Wisata Halal

Oleh: Jaya Suprana

Ada saja pihak yang gusar ketika Menteri Pariwisata dan Ekonomi Kreatif Wishnutama Kusubandio memaklumatkan program kampanye Wisata Halal di Pulau Bali. Menparekraf dianggap berniat meng-Islamkan Pulau Dewata yang mayoritas penduduknya umat Hindu. Jika Wisata Halal berniat intoleran maka saya pribadi yang kelahiran Denpasar dan penggemar sate babi Bali akan ikut protes Menparekraf.

Promosi
Namun setelah dicermati lebih seksama, sebenarnya tujuan kampanye Wisata
Halal sama sekali bukan promosi agama Islam! Wisata Halal juga tidak berniat mewajibkan seluruh rumah makan di Bali hanya boleh menyediakan makanan halal. Kampanye Wisata Halal sekadar mempromosikan rumah-makan dan hotel yang menyediakan makanan halal bagi umat Islam, tanpa memaksa mereka yang bukan Muslim untuk menjadi Mualaf sebelum menikmati hidangan halal yang disajikan.
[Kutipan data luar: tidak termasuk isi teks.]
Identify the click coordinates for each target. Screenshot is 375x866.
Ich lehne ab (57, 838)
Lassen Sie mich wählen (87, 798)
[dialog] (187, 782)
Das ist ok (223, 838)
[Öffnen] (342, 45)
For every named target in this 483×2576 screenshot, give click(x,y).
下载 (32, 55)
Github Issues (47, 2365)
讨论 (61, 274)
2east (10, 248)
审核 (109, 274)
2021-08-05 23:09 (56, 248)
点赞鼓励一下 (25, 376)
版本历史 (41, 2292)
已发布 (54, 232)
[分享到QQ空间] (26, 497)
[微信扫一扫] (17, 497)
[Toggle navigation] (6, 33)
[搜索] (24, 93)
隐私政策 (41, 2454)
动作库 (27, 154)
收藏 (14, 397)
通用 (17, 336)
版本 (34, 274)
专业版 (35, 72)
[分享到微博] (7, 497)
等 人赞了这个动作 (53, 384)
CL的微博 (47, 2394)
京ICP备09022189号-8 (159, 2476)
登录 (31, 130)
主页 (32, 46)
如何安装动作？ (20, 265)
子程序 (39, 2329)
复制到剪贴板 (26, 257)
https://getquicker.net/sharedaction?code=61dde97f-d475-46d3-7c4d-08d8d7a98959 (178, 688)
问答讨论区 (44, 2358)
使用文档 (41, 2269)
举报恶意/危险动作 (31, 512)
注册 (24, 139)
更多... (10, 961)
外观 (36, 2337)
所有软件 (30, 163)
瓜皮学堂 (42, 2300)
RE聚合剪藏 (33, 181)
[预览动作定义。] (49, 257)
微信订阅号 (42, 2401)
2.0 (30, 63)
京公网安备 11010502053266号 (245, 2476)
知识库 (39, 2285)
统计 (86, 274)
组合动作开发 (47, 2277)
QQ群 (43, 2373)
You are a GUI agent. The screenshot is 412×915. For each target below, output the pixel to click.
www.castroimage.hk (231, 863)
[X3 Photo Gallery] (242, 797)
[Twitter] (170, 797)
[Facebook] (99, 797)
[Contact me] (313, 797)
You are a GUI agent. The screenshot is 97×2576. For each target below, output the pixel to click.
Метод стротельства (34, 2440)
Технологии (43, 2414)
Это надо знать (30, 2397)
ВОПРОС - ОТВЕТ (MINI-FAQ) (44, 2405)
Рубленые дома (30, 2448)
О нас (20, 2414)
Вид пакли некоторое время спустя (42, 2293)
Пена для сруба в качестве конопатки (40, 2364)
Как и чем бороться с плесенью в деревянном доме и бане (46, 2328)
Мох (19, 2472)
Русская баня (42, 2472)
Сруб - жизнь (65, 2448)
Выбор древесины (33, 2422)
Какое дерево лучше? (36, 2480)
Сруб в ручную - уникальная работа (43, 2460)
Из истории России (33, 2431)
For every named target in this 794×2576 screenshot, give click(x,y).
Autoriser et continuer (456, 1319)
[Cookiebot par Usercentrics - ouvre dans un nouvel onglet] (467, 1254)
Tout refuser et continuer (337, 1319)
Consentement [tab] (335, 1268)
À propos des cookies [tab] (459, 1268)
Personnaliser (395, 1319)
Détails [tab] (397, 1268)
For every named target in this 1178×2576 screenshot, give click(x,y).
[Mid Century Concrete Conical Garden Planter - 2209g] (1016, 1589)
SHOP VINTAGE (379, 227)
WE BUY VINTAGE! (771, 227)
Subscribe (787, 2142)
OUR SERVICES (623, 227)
Marokko sebagai negara pertama yang melakukan kampanye Wisata Halal jelas bukan ingin mengislamkan mayoritas warganya yang sudah Islam. Promosi Wisata Halal di Marokko bertujuan mengundang para wisatawan Muslim dari luar negeri untuk berbondong-bondong datang ke Marokko demi menikmati hidangan halal khas Marokko.

Sertifikasi
Departemen Pariwisata Republik Rakyat China yang komunis juga gencar promosi Wisata Halal di daratan China. Sementara Taiwan Tourism Information Center memasang iklan satu halaman berwarna di sebuah majalah Indonesia dengan slogan “Welcome To Muslim-Friendly Taiwan!”, dengan sesumbar “From halal-certified hotels to hundreds of delicious halal restaurants, Taiwan is ready to welcome Muslim travellers”, berhias empat gadis cantik berjilbab sedang asyik selfie berlatar belakang pohon-pohon Cherry sedang bersemi.

Di Italia yang mayoritas penduduknya umat Katolik kerap tampak restoran memajang papan promosi makanan kosher untuk masyarakat Yahudi dan makanan halal untuk umat Islam.

Identitas
Pada prinsipnya tujuan sertifikasi halal analog restoran memajang papan promosi Vegetarian Food, sekadar menginformasikan kepada para vegetarianis bahwa resto bersangkutan menyediakan makanan vegetarian. Chinese Restaurant jelas bukan bertujuan men-chinakan masyarakat setempat, namun sekadar sebagai identitas bahwa restoran tersebut menyediakan hidangan China tanpa memaksa konsumen untuk menjadi Chinese. Sama halnya dengan Indian, Japanese, Vietnamese, French, German, Scandinavian, Italian Restaurant, et cetera, sama sekali tidak memiliki niatan bersifat SARA namun hanya mempromosikan jenis hidangan yang mereka sajikan.

(Menarik, jarang ada rumah makan menyebut dirinya sebagai English Restaurant. Mungkin karena tidak ada yang istimewa pada masakan Inggris?).

Insya Allah, segenap pemaparan sejatinya tujuan Wisata Halal dapat bermanfaat bagi para Islamofobiwan agar tidak gusar terhadap kampanye Wisata Halal. (*)

** Penulis adalah penganut falsafah hidup untuk makan bukan sebaliknya.